Urteil des Landesarbeitsgerichts
Mitarbeiter muss Detektivkosten zahlen

Setzt ein Arbeitgeber einen Detektiv auf einen Mitarbeiter an, muss dieser für die Kosten aufkommen. Dies gelte auch dann, wenn die Ermittlungen zu keinem Ergebnis führten.

HB BONN/KÖLN. Das berichtet der Bonner Informationsdienst "Arbeitsrecht Kompakt - Blitzdienst für den Arbeitgeber". Der zum Verlag für die Deutsche Wirtschaft gehörende Dienst beruft sich auf ein Urteil des Landesarbeitsgerichts (LAG) Köln.

In dem verhandelten Fall hatte ein Arbeitnehmer gekündigt und sei noch während der Kündigungsfrist für ein Konkurrenzunternehmen tätig geworden, hieß es.

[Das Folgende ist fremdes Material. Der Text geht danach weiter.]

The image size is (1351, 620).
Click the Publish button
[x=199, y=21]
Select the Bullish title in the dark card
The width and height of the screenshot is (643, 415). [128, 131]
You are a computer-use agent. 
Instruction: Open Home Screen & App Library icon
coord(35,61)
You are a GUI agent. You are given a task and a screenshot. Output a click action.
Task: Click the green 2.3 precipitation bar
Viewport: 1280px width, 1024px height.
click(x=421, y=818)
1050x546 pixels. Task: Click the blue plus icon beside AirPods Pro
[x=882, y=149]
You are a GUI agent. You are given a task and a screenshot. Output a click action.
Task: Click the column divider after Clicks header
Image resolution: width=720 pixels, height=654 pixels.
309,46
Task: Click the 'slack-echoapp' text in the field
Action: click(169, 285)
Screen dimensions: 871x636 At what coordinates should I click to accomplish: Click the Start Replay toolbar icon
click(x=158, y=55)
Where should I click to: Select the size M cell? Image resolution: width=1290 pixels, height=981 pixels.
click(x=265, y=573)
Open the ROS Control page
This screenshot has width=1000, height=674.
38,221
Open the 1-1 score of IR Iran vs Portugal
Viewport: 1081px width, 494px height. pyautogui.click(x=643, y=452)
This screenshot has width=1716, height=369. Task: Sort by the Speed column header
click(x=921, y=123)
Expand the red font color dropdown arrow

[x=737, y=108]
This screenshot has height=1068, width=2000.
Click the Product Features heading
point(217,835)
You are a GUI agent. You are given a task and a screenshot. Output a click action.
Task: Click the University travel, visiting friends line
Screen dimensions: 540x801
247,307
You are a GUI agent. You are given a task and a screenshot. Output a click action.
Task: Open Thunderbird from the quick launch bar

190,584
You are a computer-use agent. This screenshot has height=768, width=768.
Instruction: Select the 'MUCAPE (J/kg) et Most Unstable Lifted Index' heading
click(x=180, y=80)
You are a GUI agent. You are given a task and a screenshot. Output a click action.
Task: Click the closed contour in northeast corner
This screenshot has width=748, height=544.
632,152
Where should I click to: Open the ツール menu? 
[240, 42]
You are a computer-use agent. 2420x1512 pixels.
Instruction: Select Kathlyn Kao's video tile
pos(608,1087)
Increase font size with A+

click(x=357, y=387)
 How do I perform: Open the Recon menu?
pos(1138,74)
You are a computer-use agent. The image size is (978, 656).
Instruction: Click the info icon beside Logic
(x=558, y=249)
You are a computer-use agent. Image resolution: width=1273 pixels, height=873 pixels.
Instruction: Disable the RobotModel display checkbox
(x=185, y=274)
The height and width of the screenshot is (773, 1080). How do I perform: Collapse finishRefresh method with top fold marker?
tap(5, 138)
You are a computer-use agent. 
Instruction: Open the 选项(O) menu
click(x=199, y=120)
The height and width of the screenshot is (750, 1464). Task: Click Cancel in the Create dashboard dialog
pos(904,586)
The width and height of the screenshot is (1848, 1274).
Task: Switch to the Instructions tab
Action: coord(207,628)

Schadenersatzansprüche seines Arbeitgebers habe er zu vereiteln versucht und trotz mehrmaliger Aufforderung keine Auskunft zu seinem neuen Job gegeben. Daraufhin habe der Arbeitgeber einen Detektiv engagiert, der allerdings auch keine weiteren Informationen ermitteln konnte.